Reading text:
★ ★ ★ ★

WBB's Thought Leadership

Patient Self-Management

October 3

Higher patient activation rates result in lower rates of healthcare utilization.

WBB Take:
Patient Activation Measures (PAM) are a key component in improving patient care and reducing healthcare costs. Due to the increasing number of patients with chronic conditions it is necessary for physicians and providers to ensure their patients are competent in understanding their healthcare needs.
Activated patients are better engaged in the ongoing management of their conditions, resulting in less clinical demand, and better care coordination. Activated patients are less likely to utilize high-cost emergency care services, due to their attendance and engagement at general practice and outpatient appointments.

The rising demand for healthcare services has resulted in reduced access to resources. By increasing patient’s ability to manage their own health, healthcare systems will have more engaged patients, less strain on resources, and reduced costs. PAM questionnaires will allow providers to tailor their care to individual patient needs. The 1-4 Levels provided in the PAM questionnaire enable providers to identify their patients’ level of understanding, making it easier to address concerns and gaps.    

Cited by Stephanie Owusu, Julia Davis, and Matthew Loxton

Excerpt: “Improving outcomes for the growing number of people living with long-term conditions, while managing a rising demand for health services, is a challenge faced both by physicians and policymakers across health systems in developed countries. Such patients use the majority of healthcare services, with 70% of National Health Service (NHS) spending being for patients with long-term conditions. However, these patients are often expected to manage their conditions at home for much of their lives, spending under 1% of their time in contact with health professionals. It has been long recognised that self-management should form an important part of any model of care for those living with long-term conditions. More recently, the importance of self-management in reducing demand for services has been recognised as part of the NHS 5-year forward view, and is a central pillar of prominent initiatives such as the accountable care organisations and some patient-centred medical homes.”

“In this study, we exploit a unique database of over 12 000 patient activation scores linked to longitudinal data on the utilisation of primary and secondary care within an urban health economy (Islington Clinical Commissioning Group (CCG)). This is the only PAM pilot site, in the English NHS, which surveyed self-management capability from all patients with long-term conditions. Controlling for patient demographics and clinical characteristics, and multiple responses per patient, we quantify the association between patient activation and the frequency with which these patients access primary and secondary care. Further, we examine the rate at which patients experience 30-day emergency readmissions to hospital, and their length of stay for elective and emergency admissions to hospital. We then examine the association with wasteful utilisation, which we define as ‘did not attends’ with general practitioners and outpatient specialists, and self-referrals to emergency departments for conditions classified as minor severity.”

“Our findings suggest that patients’ ability to manage their own health and healthcare is inversely related to primary and secondary care utilisation and inefficient utilisation. This underlines the importance of promoting self-management capability, especially when services have rising demand for care and constrained resources. Broadly, there are two main strategies that clinicians and commissioners could take in response to our findings for managing patients with long-term conditions: either intervening to improve the self-management capability of their patients, or adapting the approach they take to delivering a patient’s care to the level of ability of the patient.”

★ ★ ★ ★

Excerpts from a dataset

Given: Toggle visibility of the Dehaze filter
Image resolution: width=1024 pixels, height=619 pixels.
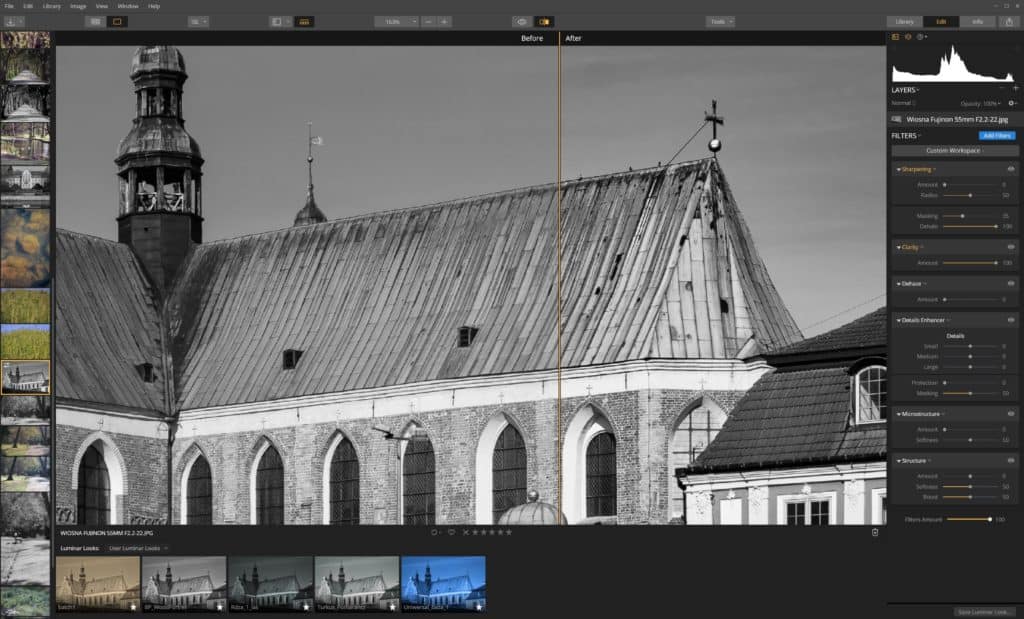Looking at the screenshot, I should coord(1011,283).
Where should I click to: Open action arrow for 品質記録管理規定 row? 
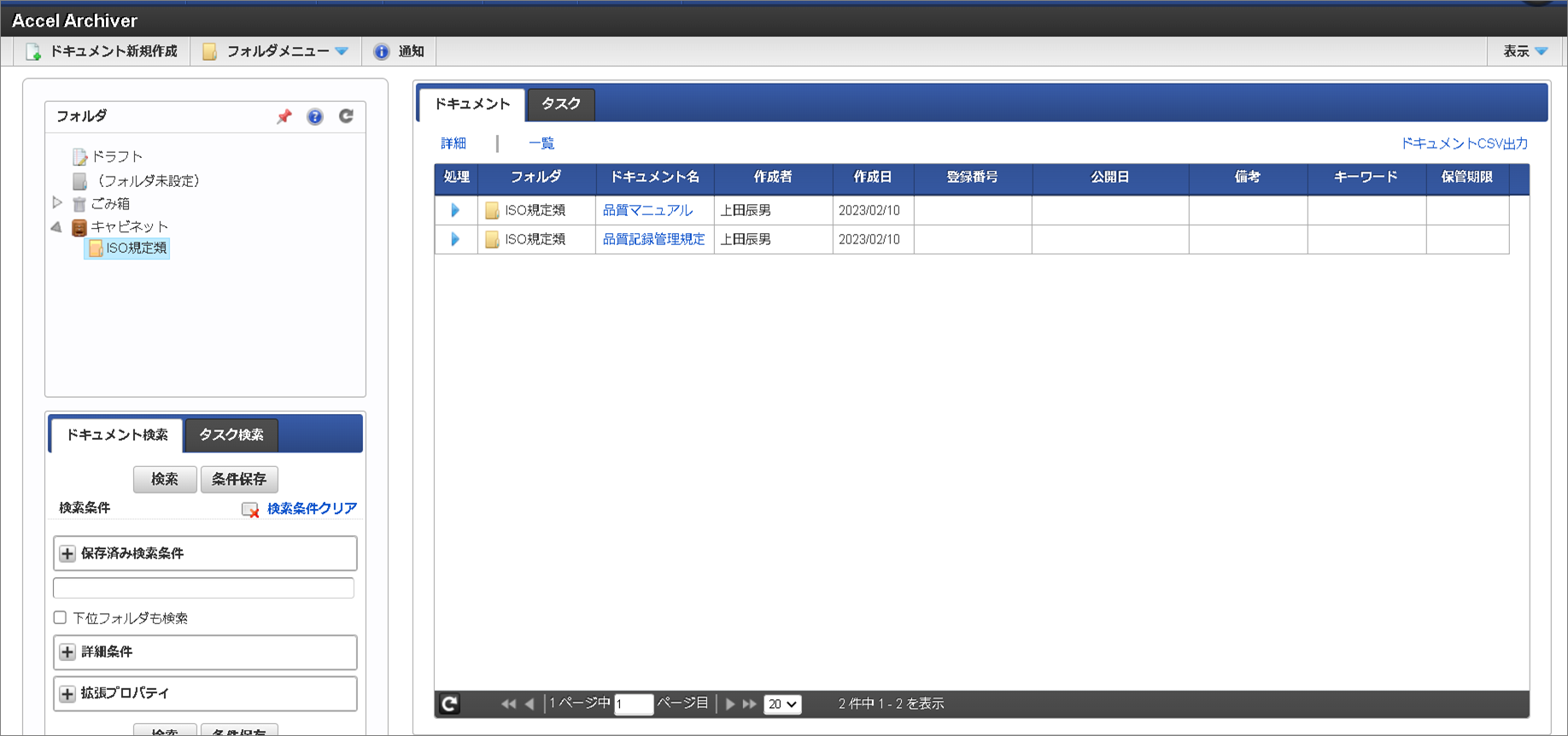point(455,239)
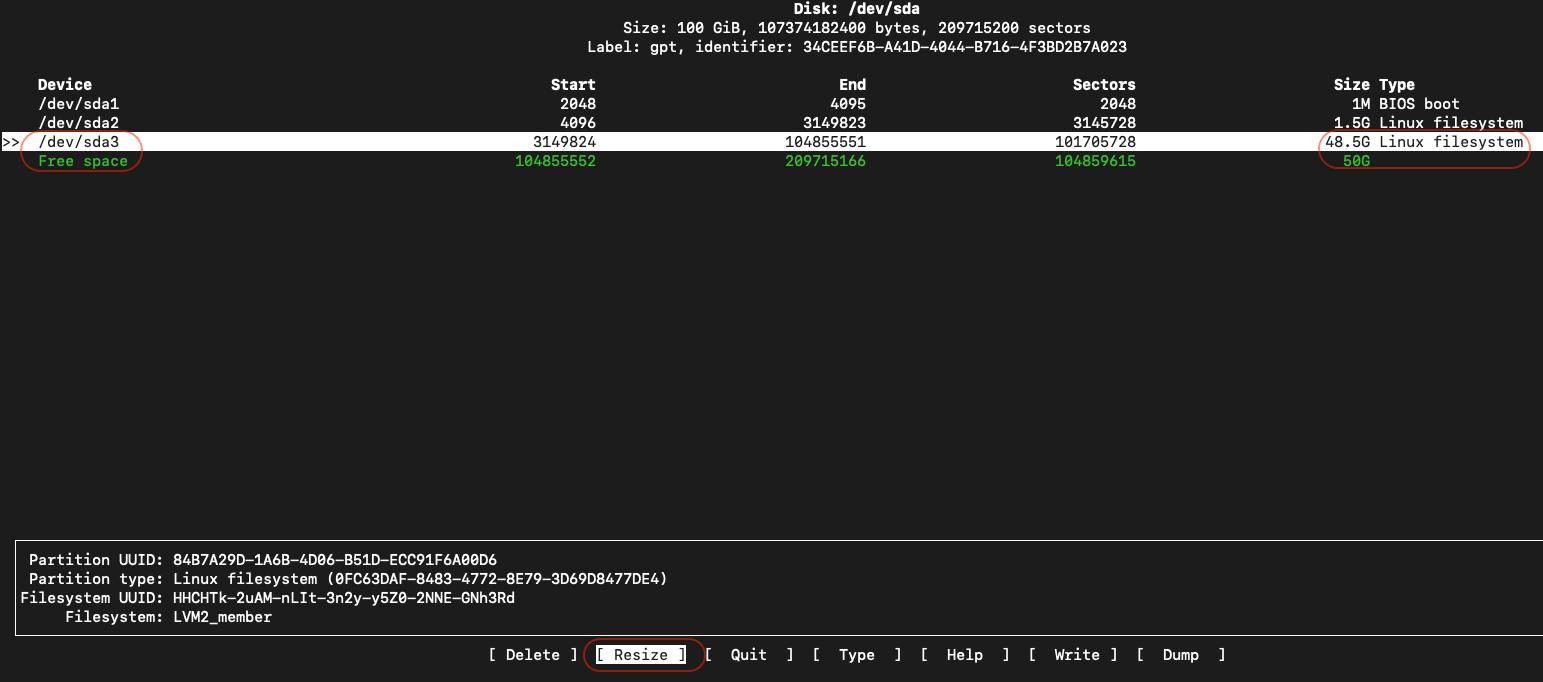1543x682 pixels.
Task: Choose the Dump menu option
Action: pyautogui.click(x=1180, y=655)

★ ★ ★ ★

The problem:
List the people named in the "Cited by" line of the patient self-management text.

Task response:
Stephanie Owusu, Julia Davis, Matthew Loxton